Copy out the items word for word, everything from the line containing "You are a computer-use agent. The image size is (1022, 572)." down to the line containing "coord(583,632)", both of those lines included.

§ DATA SHOWN
+ + + +

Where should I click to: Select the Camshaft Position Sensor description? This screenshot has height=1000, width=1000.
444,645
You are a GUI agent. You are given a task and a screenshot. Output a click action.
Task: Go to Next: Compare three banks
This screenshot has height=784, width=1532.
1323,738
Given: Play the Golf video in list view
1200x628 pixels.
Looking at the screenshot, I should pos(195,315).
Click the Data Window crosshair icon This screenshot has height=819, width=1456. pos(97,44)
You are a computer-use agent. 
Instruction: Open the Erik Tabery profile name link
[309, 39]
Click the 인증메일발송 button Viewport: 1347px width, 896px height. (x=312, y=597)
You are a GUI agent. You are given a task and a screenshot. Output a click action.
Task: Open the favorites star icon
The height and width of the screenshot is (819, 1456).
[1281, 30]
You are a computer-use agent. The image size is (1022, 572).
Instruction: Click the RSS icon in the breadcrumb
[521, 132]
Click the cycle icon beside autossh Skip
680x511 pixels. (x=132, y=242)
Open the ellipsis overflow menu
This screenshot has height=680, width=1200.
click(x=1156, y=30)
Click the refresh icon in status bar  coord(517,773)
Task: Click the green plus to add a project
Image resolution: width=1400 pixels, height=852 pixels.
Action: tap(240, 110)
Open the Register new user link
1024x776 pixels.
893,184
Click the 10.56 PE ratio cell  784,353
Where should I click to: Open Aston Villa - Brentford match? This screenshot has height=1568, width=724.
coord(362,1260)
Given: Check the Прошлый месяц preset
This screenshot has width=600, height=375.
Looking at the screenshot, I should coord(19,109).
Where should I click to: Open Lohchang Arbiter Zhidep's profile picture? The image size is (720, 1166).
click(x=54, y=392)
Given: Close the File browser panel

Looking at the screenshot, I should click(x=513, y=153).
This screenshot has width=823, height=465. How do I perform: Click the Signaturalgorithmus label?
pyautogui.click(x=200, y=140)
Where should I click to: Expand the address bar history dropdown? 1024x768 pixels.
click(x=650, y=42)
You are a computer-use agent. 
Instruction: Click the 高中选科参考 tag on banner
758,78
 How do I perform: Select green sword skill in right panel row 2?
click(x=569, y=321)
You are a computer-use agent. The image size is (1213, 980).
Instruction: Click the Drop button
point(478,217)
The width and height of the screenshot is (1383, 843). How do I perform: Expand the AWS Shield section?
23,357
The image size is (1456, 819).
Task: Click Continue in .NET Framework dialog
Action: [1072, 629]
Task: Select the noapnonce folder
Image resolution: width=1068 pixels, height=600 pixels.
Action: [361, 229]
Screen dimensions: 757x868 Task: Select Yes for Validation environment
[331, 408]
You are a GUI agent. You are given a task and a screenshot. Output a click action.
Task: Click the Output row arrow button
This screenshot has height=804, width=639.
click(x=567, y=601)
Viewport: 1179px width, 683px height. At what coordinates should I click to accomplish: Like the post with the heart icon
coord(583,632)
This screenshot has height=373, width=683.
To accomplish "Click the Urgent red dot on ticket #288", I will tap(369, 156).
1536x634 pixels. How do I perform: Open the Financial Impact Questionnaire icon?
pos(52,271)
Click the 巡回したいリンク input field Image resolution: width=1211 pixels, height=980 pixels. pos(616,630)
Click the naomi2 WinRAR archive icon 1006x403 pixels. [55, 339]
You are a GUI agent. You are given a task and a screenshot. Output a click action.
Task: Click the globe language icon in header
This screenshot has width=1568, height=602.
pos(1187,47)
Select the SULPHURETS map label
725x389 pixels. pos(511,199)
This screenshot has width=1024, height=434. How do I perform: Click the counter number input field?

+ + + +

§ EXERCISE SOLUTION
You are a computer-use agent. The image size is (1022, 572).
Instruction: Click the RSS icon in the breadcrumb
[521, 132]
Click the cycle icon beside autossh Skip
680x511 pixels. (x=132, y=242)
Open the ellipsis overflow menu
This screenshot has height=680, width=1200.
click(x=1156, y=30)
Click the refresh icon in status bar  coord(517,773)
Task: Click the green plus to add a project
Image resolution: width=1400 pixels, height=852 pixels.
Action: tap(240, 110)
Open the Register new user link
1024x776 pixels.
893,184
Click the 10.56 PE ratio cell  784,353
Where should I click to: Open Aston Villa - Brentford match? This screenshot has height=1568, width=724.
coord(362,1260)
Given: Check the Прошлый месяц preset
This screenshot has width=600, height=375.
Looking at the screenshot, I should coord(19,109).
Where should I click to: Open Lohchang Arbiter Zhidep's profile picture? The image size is (720, 1166).
click(x=54, y=392)
Given: Close the File browser panel

Looking at the screenshot, I should click(x=513, y=153).
This screenshot has width=823, height=465. How do I perform: Click the Signaturalgorithmus label?
pyautogui.click(x=200, y=140)
Where should I click to: Expand the address bar history dropdown? 1024x768 pixels.
click(x=650, y=42)
You are a computer-use agent. 
Instruction: Click the 高中选科参考 tag on banner
758,78
 How do I perform: Select green sword skill in right panel row 2?
click(x=569, y=321)
You are a computer-use agent. The image size is (1213, 980).
Instruction: Click the Drop button
point(478,217)
The width and height of the screenshot is (1383, 843). How do I perform: Expand the AWS Shield section?
23,357
The image size is (1456, 819).
Task: Click Continue in .NET Framework dialog
Action: [1072, 629]
Task: Select the noapnonce folder
Image resolution: width=1068 pixels, height=600 pixels.
Action: [361, 229]
Screen dimensions: 757x868 Task: Select Yes for Validation environment
[331, 408]
You are a GUI agent. You are given a task and a screenshot. Output a click action.
Task: Click the Output row arrow button
This screenshot has height=804, width=639.
click(x=567, y=601)
Viewport: 1179px width, 683px height. At what coordinates should I click to accomplish: Like the post with the heart icon
coord(583,632)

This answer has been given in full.